Author: Manuela Badawy
Publication: Reuters
Date: March 22, 2007
URL: http://today.reuters.com/news/articlenews.aspx?type=domesticNews&storyid=2007-03-23T002513Z_01_N21290159_RTRUKOC_0_US-KORAN-FEMINIST.xml&src=rss&rpc=22
A new English-language interpretation of the
Muslim Holy book the Koran challenges the use of words that feminists say
have been used to justify the abuse of Islamic women.
The new version, translated by an Iranian-American,
will be published in April and comes after Muslim feminists from around the
world gathered in New York last November and vowed to create the first women's
council to interpret the Koran and make the religion more friendly toward
women.
In the new book, Dr. Laleh Bakhtiar, a former
lecturer on Islam at the University of Chicago, challenges the translation
of the Arab word "idrib," traditionally translated as "beat,"
which feminists say has been used to justify abuse of women.
"Why choose to interpret the word as
'to beat' when it can also mean 'to go away'," she writes in the introduction
to the new book.
The passage is generally translated: "And
as for those women whose illwill you have reason to fear, admonish them; then
leave them alone in bed; then beat them; and if thereupon they pay you heed,
do not seek to harm them. Behold, God is indeed most high, great!"
Instead, Bakhtiar suggests "Husbands
at that point should submit to God, let God handle it -- go away from them
and let God work His Will instead of a human being inflicting pain and suffering
on another human being in the Name of God."
Some Muslims said the new interpretation strayed
from the original. Omar Abu-Namous, imam at the New York Islamic Cultural
Center Mosque, questioned Bakhtiar's interpretation.
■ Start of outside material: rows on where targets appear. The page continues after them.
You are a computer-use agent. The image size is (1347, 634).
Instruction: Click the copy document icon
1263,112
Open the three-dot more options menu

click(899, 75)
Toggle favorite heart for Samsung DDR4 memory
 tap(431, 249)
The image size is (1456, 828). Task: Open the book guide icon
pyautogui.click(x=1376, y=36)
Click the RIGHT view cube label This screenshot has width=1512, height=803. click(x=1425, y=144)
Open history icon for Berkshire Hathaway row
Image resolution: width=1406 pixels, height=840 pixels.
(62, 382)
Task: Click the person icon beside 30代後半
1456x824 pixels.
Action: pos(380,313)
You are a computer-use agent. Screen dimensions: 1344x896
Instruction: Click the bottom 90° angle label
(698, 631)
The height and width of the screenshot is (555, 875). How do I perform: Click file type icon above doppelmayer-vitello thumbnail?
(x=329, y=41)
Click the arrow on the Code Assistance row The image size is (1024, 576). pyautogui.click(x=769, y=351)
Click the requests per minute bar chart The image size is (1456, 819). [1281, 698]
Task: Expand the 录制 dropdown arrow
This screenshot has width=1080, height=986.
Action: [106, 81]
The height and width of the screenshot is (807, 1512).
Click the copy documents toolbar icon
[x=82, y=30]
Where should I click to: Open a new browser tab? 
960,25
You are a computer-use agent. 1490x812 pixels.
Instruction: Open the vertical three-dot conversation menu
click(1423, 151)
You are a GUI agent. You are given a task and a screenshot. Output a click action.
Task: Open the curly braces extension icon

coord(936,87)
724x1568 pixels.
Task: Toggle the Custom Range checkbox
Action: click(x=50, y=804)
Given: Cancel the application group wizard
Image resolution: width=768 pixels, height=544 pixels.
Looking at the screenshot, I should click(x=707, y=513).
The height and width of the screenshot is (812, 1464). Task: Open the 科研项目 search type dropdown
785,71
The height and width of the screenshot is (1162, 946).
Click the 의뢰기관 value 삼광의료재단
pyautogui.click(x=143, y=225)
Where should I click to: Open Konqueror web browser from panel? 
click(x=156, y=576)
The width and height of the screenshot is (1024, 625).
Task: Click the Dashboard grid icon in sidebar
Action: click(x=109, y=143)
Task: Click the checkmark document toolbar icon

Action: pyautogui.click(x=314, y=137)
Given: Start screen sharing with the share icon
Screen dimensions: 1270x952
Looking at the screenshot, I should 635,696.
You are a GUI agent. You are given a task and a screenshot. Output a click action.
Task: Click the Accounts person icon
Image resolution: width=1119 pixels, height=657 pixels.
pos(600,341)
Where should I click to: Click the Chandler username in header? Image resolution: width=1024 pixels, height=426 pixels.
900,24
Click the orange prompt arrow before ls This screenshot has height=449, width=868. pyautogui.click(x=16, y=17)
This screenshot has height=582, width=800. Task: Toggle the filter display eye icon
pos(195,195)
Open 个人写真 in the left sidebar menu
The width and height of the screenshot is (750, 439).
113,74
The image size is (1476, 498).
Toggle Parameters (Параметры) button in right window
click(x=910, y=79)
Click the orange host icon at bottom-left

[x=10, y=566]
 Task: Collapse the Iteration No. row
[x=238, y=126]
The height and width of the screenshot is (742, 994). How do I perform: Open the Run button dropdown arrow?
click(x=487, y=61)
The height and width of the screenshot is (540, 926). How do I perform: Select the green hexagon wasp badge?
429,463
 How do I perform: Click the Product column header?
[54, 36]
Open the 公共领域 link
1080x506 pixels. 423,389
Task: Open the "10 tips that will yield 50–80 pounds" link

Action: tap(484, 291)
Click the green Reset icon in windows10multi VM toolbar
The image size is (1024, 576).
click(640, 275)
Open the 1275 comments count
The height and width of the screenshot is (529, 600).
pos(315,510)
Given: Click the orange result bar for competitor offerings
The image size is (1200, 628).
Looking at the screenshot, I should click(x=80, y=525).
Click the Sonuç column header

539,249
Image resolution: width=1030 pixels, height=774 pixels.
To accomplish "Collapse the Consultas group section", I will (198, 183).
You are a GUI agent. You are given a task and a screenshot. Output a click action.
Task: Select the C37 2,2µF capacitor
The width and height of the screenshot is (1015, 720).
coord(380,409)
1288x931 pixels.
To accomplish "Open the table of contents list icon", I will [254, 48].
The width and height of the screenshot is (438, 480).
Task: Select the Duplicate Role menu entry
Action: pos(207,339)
"There is nothing to stop a woman from
translating the Holy Koran. The translator should have good command of the
Arabic language in order to convey it and translate it into other languages.
I don't know if Dr. Laleh Bakhtiar has good command of Arabic," Imam
Abu-Namous said.
"Maybe she is depending on other translations,
not on the original," he said.
BAKHTIAR DEFENDS HER WORK
Bakhtiar defended her work, telling Reuters
she translated from the Arabic text and that she "reads and knows classical
Arabic."
The New York imam also said the passage she
is challenging speaks of when a woman wants a divorce, and only allows a man
to "hit his wife, according to the Prophet, with a 'miswak,'" or
a twig of a pencil's length, on her hand.
Arabic Language Professor at the American
University in Cairo Siham Serry said her interpretation of the word "idrib,"
was "to push away," similar but slightly different from Bakhtiar's
"to go away."
She said she agrees with the imam that 'miswak'
means twig and that the Koran does not encourage the harm of women. But she
also said that men can interpret that passage to justify their own behavior.
"How can you hurt someone by hitting
her with a very small, short and weak thing?" she asked by telephone
from Cairo. "But sometimes the interpretation of the Koran is according
to men, and sometimes they try to humiliate the woman."
Bakhtiar writes in the book that she found
a lack of internal consistency in previous English translations, and found
little attention given to the woman's point of view.
In other changes to the text, she cites the
most accurate translation of the word traditionally translated to mean "infidel"
as "ungrateful."
And she uses "God" instead of "Allah,"
saying that God is the universal English term.
Bakhtiar has been schooled in Sufism which
includes both the Shia and Sunni points of view. As an adult, she lived nine
years in a Shia community in Iran and has lived in a Sunni community in Chicago
for the past 15 years.
"While I understand the positions of
each group, I do not represent any specific one as I find living in America
makes it difficult enough to be a Muslim, much less to choose to follow one
sect or another," she writes.
The new text is published by Islamic specialty
bookseller Kazi Publications, which has a store in Chicago and online.